I let go because I have been holding on for three years and there is nothing left to hold and she is here and I am here and the wolf in me is howling silently against the inside of my chest. I come inside her in a long, dragged-out release that whites out my vision for one second, two seconds, three, and when I can see again she is still curled over me, breathing my breath, her hand at the side of my throat just below the jaw because she will not — even now, even like this — stop being the medic who is checking my pulse.
It is slow and it is long and the after of it is sound-tracked by her breath in my ear and my pulse in my throat and the wolf in me finally quiet, settled, the gold receding from behind my eyes.
Her forehead is against my forehead. Her hair is damp at the temples.
Her hand is flat over the place where my heart is hammering, counting it, the medic in her unwilling to stop being the medic even now, and the count is fast but it is not catastrophic, and she nods slowly, and I feel her smile against my mouth.
"You're fine," she says.
"I am very fine."
"Don't make jokes. I almost — Damon, I almost —"
"I know."
She rolls off me carefully and lies beside me on the narrow examination table. The table is not built for two people. She is half on me, one leg over mine, her head on my unscarred shoulder. She is listening to my pulse through the bone. Her hand is on my chest. She is breathing slow.
After a long time she says, "Your C4 cannot take another impact like that."
"I know."
"So no more pit."
I turn my face — slowly, carefully — and look at the ceiling tile above the examination table. There is a water stain in the corner of one of the tiles that looks like Idaho.
"There was never going to be any more pit," I say. "That's not what I'm afraid of losing."
She is still on my shoulder.
"What are you afraid of losing."
"The man who fights. The man who acts. The man who steps between danger and the people behind him.
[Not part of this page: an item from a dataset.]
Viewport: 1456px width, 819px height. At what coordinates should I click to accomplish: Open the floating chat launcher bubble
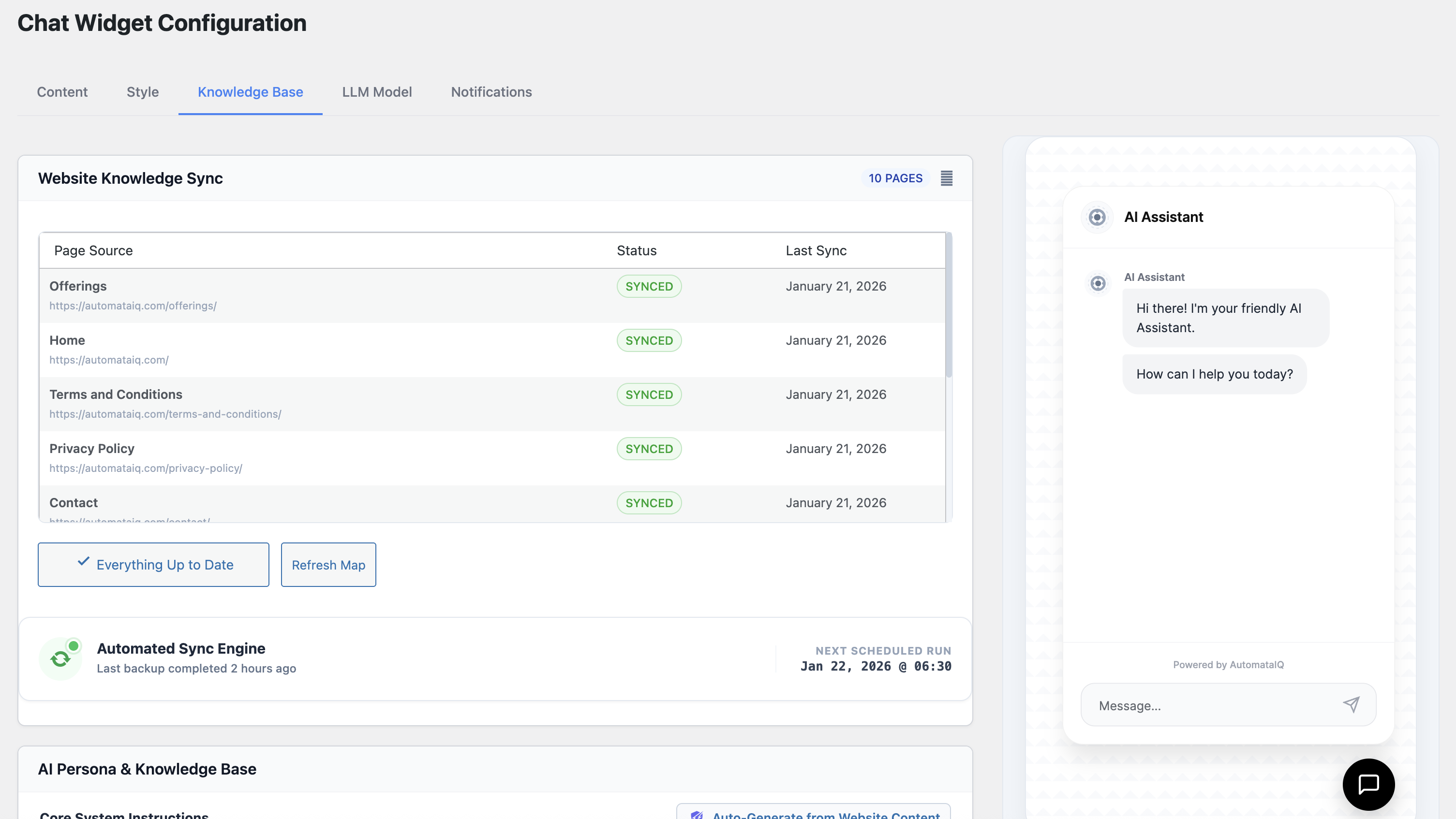coord(1368,784)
If I lose that — Petra. If I lose that I'm nothing."
She lifts her head.
She looks at me.
"You just shifted for the first time in eight months to protect a room full of strangers.
You took down a feral alpha at the risk of your own life.
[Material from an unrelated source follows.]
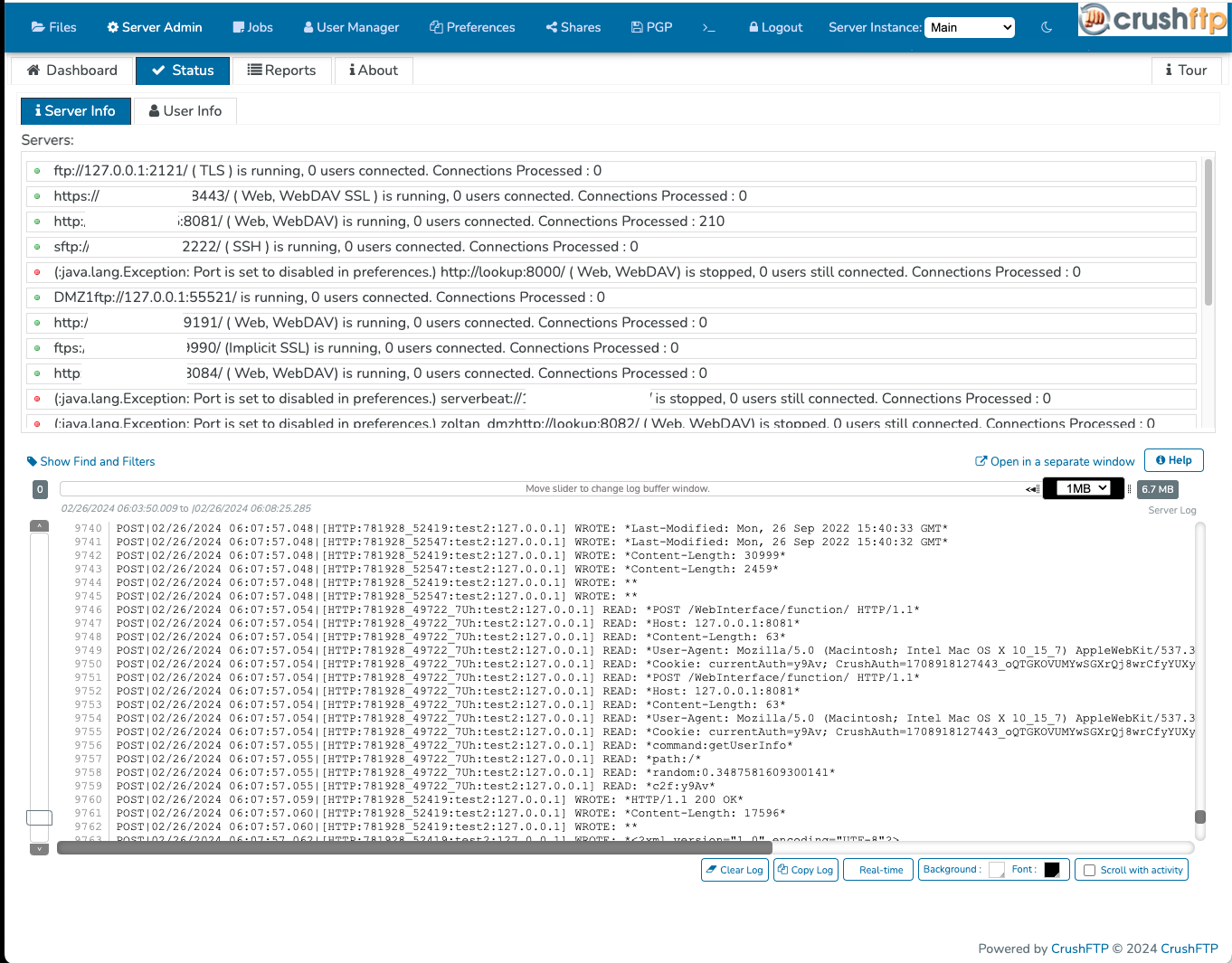Click the log buffer window slider track

click(543, 489)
You came back, you let me work, you are lying on this table because you decided that being the man who stepped between danger and the people behind him was worth the risk of being a quadriplegic.
You haven't lost it, Damon. You haven't lost any of it. "
I let that land.
I let it land all the way.
She is right.
I have spent three years grieving the wrong loss.
The pit is gone, but the fight is not.
The fighter is not.
I close my eyes. I feel her settle back onto my shoulder. I feel her breath slow. I feel the wolf in my chest, calmer than he has been in three years, fold himself down at the threshold of her, watchful, awake, but no longer pacing.
Somewhere outside the suite, the compound is winding down. Conrad is handling the wrap. Reaper is handling Crawford. The crowd is dispersing. The Sinners are running the cleanup. I should be up. I should be in the booth. I should be doing the work that I built this life around.
I am not.
I am on an examination table in a four-hundred-square-foot stone suite at the bottom of a mine shaft, with a human woman who has just rearranged my entire understanding of what I am still allowed to be, and I am exactly where I am supposed to be.
I tell her so.
She does not answer.
She is asleep.
I lie there. I listen to her breathe. I count her pulse with my hand on her wrist because turnabout is fair play. I look at the ceiling tile that looks like Idaho. I do not move my head.
I do not need to.
The fight is here.
It has always been here.
I just couldn't see it from the booth.